[Mechanism of exacerbation of colonic damage in experimental colitis treated with celecoxib].

Objective: To assess the mechanism of exacerbation of colonic damage in rat colitis model induced by trinitrobenzene sulfonic acid (TNBS) treated with celecoxib (a selective COX-2 inhibitor).

Methods: The rats were randomized into four groups. Group 1 and Group 2 were study groups. Group 3 and Group 4 were control groups. Colitis was induced by intracolonic administration of TNBS (25 g/L) in a vehicle of 50% ethanol (0.25 mL) of study groups. The rats of study groups were treated orally, beginning 3 h before induction of colitis and continuing twice per day thereafter for up to 7 d, with celecoxib (1.25 mg/kg, Group 1) and distilled water (1 mL/0.3 kg, Group 2) respectively. In control experiments, the rats of Group 4 were treated orally with celecoxib (1.25 mg/kg) twice per day for up to 7 d. Group 3 rats were healthy control rats. All the rats that survived until the end of the experiment (d 7) were killed and the severity of colonic inflammation was assessed. The COX-2 protein expression in colon tissues was examined by immunohistochemistry.

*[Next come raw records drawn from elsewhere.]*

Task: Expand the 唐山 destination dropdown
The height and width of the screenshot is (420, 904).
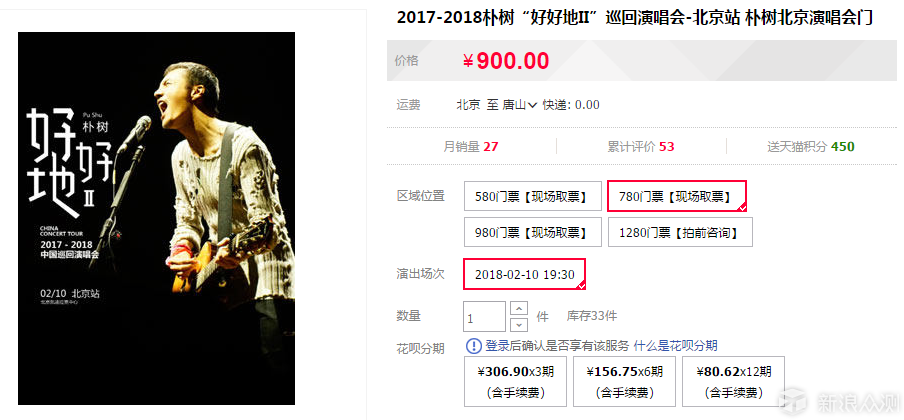Action: pyautogui.click(x=520, y=105)
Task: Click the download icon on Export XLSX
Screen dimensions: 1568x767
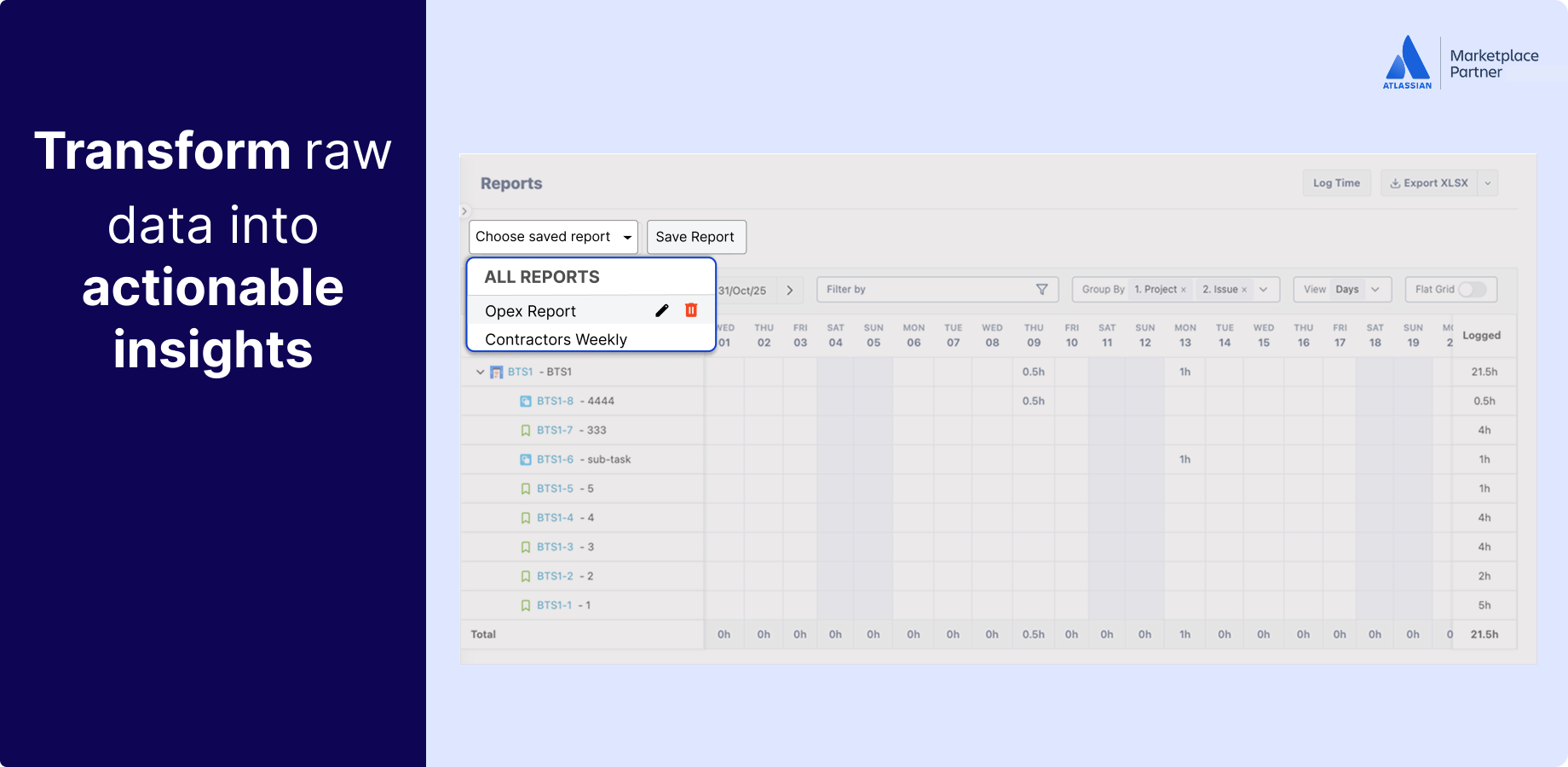Action: pyautogui.click(x=1395, y=182)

Results: The colonic damage of Group 1 was exacerbated as compared with Group 2. The inflammatory index of colon tissues of Group 1 (8.5+/-2.5) was significantly reduced, as compared with Group 2 (13.5+/-1.9, P<0.05). The levels of COX-2 protein expression was decreased significantly in Group 1 (3.7 x 10(-2)+/-9.5 x 10(-3)) as compared with Group 2 (11.4 x 10(-2)+/-3.8 x 10(-2), P<0.05). The positive rate of COX-2 expression in neural cells of the myenteric plexus in Group 1 (30%) was decreased as compared with Group 2 (90%, P<0.05). No difference was found in the inflammatory index, the levels of COX-2 protein expression and the positive rate of COX-2 expression in neural cells of the myenteric plexus of Group 3 and Group 4.

Conclusion: Selective COX-2 inhibitor-celecoxib could decrease the expression of COX-2 in intestinal tissue, attenuate the inflammatory index of colon tissues of experimental colitis induced by TNBS. But the application of celecoxib resulted in exacerbation of colonic damage. These adverse events are probably relevant to the suppression of COX-2 expression in the neural cells of the myenteric plexus, leading to decrease of intestinal contractivity and peristalsis, enteroparalysis, megacolon and death of the rat.